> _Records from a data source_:

============================================================

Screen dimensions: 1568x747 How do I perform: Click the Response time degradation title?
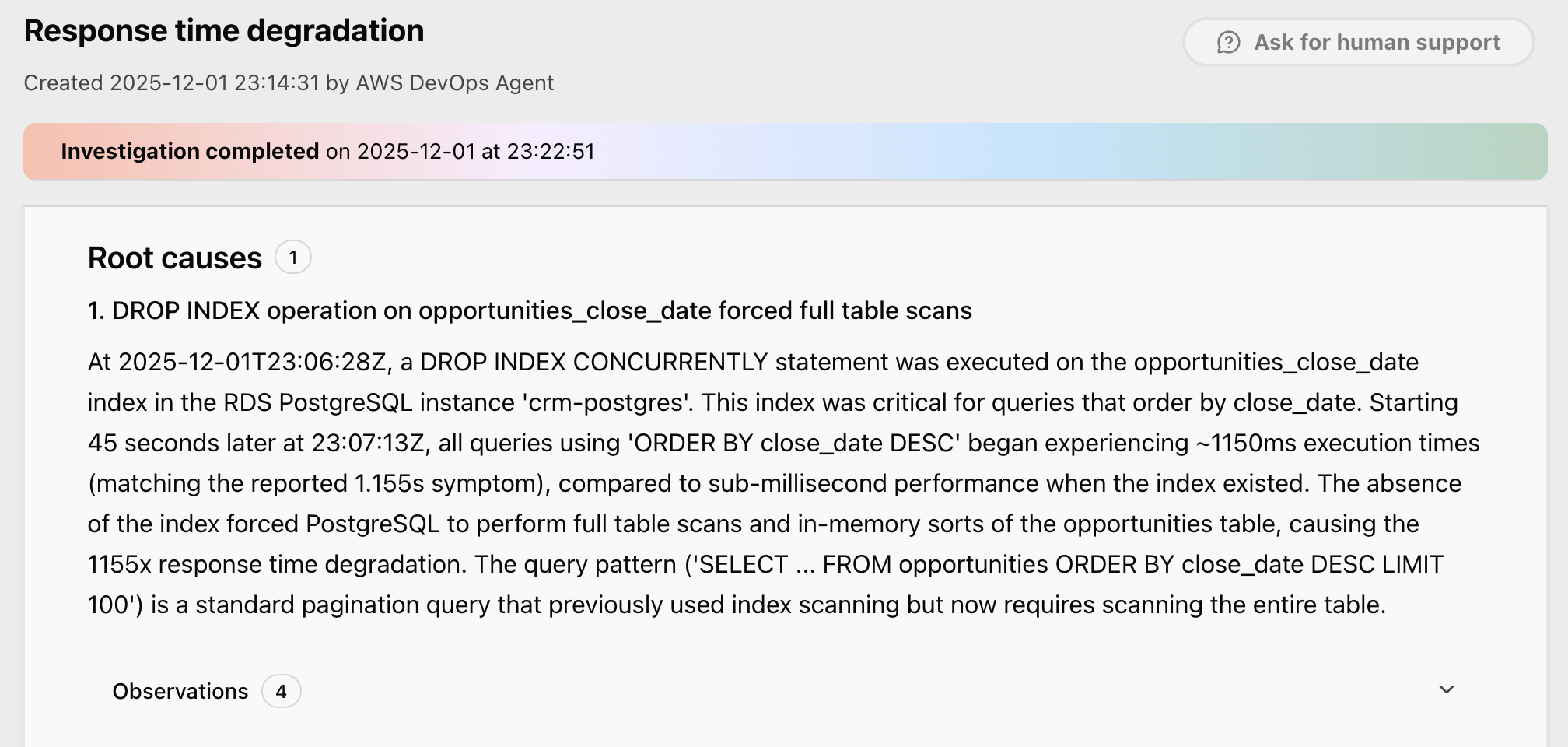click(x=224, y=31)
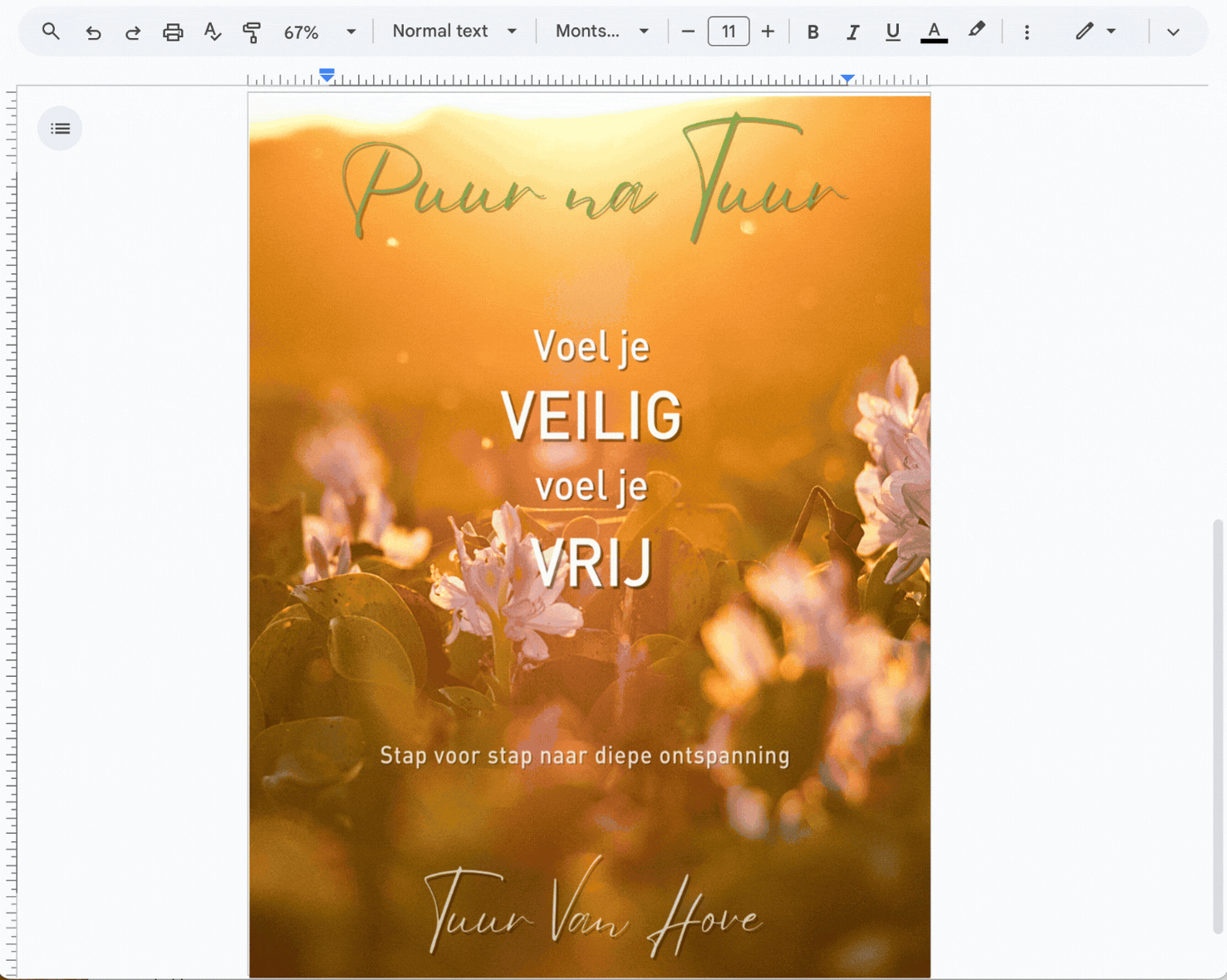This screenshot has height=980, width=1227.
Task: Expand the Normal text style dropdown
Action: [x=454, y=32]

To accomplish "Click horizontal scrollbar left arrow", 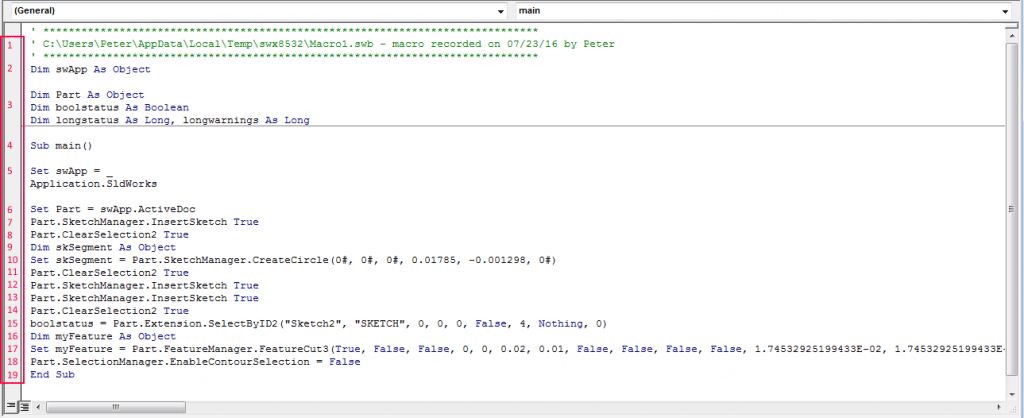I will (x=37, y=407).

============================================================

> _Task description_: Rewrite the material from its beginning through the line containing "Action: [x=454, y=32]", swapping "Response time degradation" for "Network latency spike" and keeping everything else the same. Leave the pictures out.

> _Finished answer_:
Screen dimensions: 1568x747 How do I perform: Click the Network latency spike title?
click(x=224, y=31)
This screenshot has height=980, width=1227.
Task: Expand the Normal text style dropdown
Action: [x=454, y=32]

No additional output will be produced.